Censure et presse clandestine
Le paysage journalistique fut ébranlé. Seul le petit coin de Belgique inoccupé publiait encore quelques journaux belges libres. En zone occupée, les Allemands muselèrent presque immédiatement la presse avec la création d’une Pressezentrale. Celle-ci censurait préventivement toutes les publications. Les directives étaient claires : les prestations militaires allemandes devaient être exposées de façon positive, on ne pouvait pas faire mention du gouvernement belge et les messages susceptibles d’attiser la haine contre l’Allemagne étaient interdits. La plupart des journaux belges interrompirent leur publication en guise de protestation. Certains journaux poursuivirent leurs activités, mais se réduisirent à des bulletins d’informations reprenant les nouvelles locales et les communications allemandes officielles.
 
L’occupant soutenait la création de quotidiens flamingants et tirait les ficelles en coulisse.

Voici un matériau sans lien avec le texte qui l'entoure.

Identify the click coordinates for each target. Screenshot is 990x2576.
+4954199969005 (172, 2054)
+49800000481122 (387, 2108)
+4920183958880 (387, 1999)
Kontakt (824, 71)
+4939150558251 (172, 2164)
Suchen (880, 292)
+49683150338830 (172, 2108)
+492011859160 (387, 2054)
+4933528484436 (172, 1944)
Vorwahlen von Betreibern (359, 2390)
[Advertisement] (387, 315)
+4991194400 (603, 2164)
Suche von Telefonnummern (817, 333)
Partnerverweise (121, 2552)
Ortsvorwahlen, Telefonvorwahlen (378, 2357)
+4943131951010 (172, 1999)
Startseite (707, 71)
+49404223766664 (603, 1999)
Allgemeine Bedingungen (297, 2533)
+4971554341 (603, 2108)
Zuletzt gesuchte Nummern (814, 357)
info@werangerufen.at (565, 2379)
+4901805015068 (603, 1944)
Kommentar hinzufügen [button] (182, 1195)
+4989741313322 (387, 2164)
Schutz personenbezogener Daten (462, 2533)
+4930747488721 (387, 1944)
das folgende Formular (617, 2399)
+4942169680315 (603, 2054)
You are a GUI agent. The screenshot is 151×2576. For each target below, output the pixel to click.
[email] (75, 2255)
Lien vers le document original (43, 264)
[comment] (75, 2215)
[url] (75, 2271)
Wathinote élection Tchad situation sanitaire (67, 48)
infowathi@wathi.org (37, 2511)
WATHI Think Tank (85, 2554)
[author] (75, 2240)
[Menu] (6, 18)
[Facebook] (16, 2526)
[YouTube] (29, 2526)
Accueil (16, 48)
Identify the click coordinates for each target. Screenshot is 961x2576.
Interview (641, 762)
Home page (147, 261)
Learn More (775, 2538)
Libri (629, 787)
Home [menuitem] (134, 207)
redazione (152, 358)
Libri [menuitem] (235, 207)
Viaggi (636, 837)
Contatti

Les autorités allemandes tentaient ainsi de gagner la population flamande à leur cause ou d’affaiblir la loyauté à l’état belge. Avec d’ailleurs peu de succès. En guise de contrepoids à la censure et à la propagande allemandes, une presse clandestine florissante apparut. Pas moins de quatre-vingts journaux parurent clandestinement pendant la guerre. 
 
Journaux des tranchées
Des journaux des tranchées, surtout destinés aux soldats, virent le jour au front et à l’arrière. Cette presse des tranchées portait un regard unique sur la vie intérieure du soldat lambda pendant la Première Guerre mondiale. En dépit de l’inévitable (auto)censure, du contenu hautement subjectif et du lectorat souvent très local, elle reflétait l’état d’âme dans les tranchées et les cantonnements. Dans le même temps, les journaux exerçaient clairement une influence sur le moral des troupes par leur humour et les nouvelles de la famille et des camarades. Grâce aux journaux des tranchées qui ont survécu, notre génération peut encore aujourd’hui se faire une idée de la vie des soldats et de la façon dont ils essayaient de tenir bon dans des situations épouvantables. Cent ans plus tard c’est l’une des questions centrales dans l’historiographie de la Première Guerre mondiale.